(Data extracts begins)
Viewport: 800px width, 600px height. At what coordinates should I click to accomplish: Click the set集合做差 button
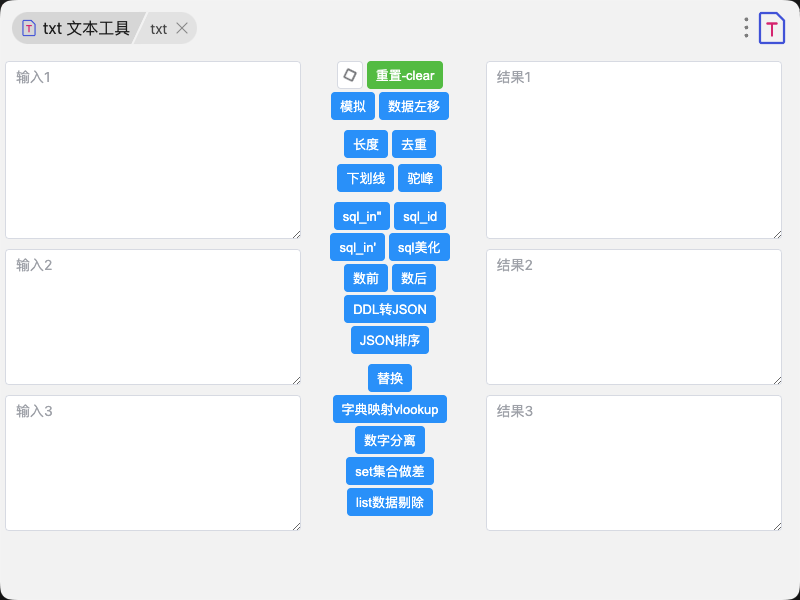(390, 471)
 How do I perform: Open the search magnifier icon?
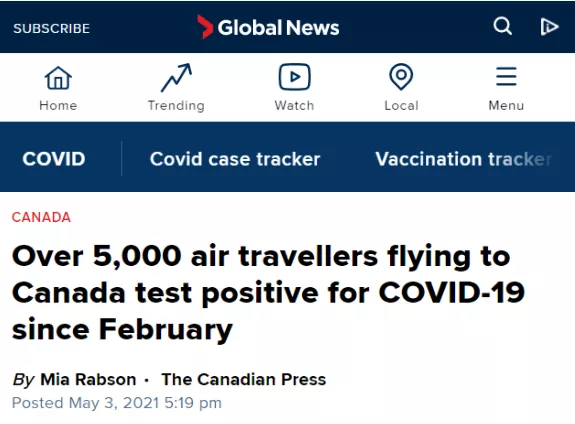tap(502, 26)
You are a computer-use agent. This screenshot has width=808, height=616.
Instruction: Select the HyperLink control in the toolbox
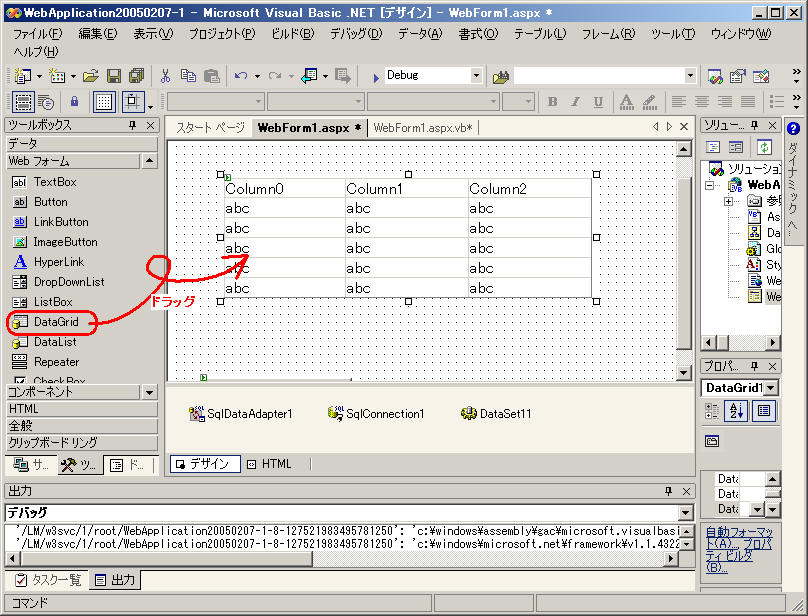[59, 262]
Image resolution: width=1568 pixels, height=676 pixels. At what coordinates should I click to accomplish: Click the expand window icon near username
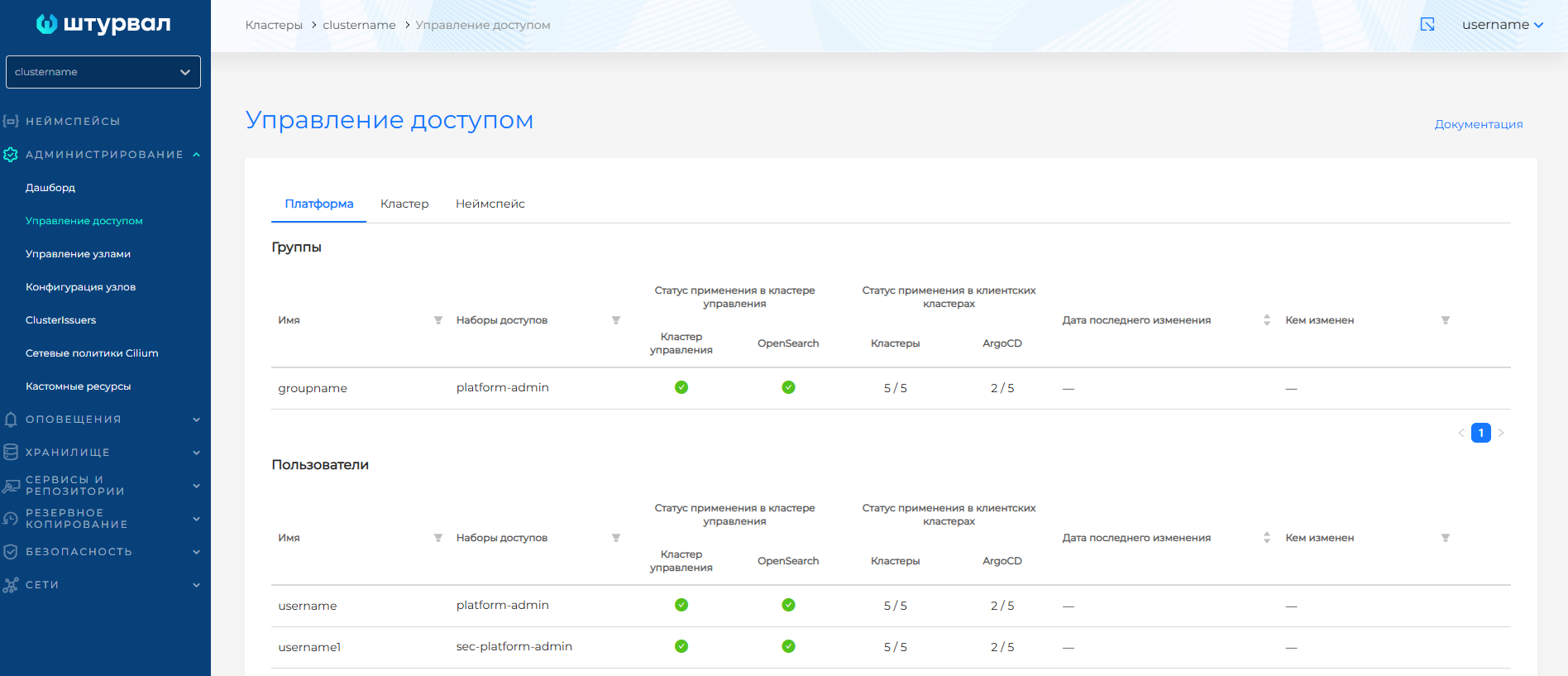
(Data extracts ends)
Everything from the line with "Instruction: Select the" through the last line of the listing should be retyped exactly, with both end lines kept and the pictures left out.

Instruction: Select the HyperLink control in the toolbox
[59, 262]
Image resolution: width=1568 pixels, height=676 pixels. At what coordinates should I click to accomplish: Click the expand window icon near username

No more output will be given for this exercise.